→ **EXERCISE DETAILS**: Return the lines below in which the string "computer" occurs.

[Records from a collection]
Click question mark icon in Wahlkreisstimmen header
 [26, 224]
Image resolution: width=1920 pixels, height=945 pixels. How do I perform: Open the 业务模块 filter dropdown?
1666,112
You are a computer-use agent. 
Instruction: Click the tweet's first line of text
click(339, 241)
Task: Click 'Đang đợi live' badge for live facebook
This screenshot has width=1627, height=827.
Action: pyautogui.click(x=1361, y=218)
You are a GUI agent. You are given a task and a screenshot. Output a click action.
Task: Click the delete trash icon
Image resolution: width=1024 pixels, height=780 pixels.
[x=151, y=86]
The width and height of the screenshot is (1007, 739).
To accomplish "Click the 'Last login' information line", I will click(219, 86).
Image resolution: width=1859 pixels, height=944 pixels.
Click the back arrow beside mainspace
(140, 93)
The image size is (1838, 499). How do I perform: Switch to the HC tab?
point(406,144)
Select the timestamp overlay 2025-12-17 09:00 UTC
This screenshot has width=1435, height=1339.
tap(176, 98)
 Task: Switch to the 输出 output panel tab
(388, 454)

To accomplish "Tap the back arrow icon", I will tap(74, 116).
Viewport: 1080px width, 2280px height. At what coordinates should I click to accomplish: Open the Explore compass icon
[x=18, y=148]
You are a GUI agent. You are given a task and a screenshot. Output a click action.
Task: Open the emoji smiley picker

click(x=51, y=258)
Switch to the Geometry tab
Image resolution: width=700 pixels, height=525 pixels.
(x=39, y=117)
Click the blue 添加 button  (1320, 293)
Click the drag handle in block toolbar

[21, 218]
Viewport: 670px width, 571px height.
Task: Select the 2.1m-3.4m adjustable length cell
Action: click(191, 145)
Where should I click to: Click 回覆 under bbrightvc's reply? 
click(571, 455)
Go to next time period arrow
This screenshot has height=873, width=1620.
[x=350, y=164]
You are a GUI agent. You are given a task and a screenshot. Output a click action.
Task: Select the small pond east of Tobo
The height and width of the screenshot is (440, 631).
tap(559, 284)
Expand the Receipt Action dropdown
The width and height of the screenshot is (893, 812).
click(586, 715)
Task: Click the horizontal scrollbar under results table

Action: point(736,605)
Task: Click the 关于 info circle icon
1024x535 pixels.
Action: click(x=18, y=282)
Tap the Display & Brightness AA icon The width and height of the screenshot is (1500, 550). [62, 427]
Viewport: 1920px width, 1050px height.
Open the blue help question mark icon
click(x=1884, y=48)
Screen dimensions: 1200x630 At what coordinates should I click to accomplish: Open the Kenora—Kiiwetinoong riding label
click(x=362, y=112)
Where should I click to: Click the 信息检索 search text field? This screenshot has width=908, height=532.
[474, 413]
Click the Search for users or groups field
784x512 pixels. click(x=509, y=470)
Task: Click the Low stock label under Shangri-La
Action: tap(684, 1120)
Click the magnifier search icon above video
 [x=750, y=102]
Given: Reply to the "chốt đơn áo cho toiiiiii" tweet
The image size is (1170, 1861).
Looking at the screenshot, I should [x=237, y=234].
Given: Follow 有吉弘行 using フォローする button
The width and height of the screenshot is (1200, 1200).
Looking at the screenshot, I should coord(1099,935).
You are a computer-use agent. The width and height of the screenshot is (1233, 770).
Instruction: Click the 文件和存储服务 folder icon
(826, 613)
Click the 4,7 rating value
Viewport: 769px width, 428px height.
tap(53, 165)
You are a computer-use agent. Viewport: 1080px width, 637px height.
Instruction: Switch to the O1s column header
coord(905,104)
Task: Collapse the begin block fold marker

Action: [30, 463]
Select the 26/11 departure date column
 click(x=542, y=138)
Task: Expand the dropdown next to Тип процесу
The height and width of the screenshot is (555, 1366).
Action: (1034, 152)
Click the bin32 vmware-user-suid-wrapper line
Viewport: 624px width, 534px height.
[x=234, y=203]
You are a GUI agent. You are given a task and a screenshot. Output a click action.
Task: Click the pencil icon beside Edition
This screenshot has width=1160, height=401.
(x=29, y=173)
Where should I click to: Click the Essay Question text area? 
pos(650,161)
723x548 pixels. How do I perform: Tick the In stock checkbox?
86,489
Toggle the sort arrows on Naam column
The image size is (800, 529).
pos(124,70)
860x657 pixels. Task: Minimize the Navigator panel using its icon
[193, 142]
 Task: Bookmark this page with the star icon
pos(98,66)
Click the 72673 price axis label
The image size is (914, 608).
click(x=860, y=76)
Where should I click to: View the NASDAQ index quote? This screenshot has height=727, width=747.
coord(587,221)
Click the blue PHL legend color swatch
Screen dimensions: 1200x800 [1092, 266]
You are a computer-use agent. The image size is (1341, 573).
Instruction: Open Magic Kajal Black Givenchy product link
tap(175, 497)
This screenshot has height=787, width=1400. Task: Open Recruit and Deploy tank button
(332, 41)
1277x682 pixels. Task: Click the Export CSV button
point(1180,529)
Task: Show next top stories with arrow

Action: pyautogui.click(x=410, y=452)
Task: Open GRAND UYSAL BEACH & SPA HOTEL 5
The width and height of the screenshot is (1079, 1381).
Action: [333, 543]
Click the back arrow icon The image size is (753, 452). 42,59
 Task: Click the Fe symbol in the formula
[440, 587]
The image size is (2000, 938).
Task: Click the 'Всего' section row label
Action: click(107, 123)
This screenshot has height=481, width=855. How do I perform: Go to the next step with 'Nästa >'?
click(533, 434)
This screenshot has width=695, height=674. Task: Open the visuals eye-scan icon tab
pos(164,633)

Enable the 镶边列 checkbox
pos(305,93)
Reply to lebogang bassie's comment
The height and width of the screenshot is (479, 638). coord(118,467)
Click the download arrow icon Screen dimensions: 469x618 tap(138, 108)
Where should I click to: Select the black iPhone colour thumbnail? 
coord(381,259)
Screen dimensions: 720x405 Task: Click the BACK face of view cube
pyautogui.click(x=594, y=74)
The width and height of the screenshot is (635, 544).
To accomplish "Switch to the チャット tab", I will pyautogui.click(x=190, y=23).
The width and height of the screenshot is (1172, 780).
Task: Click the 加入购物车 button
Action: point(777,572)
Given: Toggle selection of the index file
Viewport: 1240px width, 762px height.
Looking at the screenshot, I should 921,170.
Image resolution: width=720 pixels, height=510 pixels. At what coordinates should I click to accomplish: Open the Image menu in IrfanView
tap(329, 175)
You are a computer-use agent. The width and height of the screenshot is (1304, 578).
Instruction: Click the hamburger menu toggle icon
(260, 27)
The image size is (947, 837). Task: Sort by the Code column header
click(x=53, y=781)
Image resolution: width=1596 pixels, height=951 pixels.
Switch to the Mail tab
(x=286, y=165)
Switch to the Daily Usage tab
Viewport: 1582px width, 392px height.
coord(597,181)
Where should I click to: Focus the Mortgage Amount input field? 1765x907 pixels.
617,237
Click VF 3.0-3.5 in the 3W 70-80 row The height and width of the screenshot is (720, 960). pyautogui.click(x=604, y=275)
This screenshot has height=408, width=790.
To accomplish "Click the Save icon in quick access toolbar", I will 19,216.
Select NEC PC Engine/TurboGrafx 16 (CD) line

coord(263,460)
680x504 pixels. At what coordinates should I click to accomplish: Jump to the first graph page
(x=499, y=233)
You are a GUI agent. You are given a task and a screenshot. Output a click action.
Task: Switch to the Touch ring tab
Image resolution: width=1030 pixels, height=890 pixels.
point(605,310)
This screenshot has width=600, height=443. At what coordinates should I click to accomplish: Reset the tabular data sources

→ **RESULT OF THIS EXERCISE**:
You are a computer-use agent. 
You are a computer-use agent. The width and height of the screenshot is (1233, 770).
You are a computer-use agent. Viewport: 1080px width, 637px height.
You are a computer-use agent. The image size is (1341, 573).
You are a computer-use agent. The width and height of the screenshot is (1304, 578).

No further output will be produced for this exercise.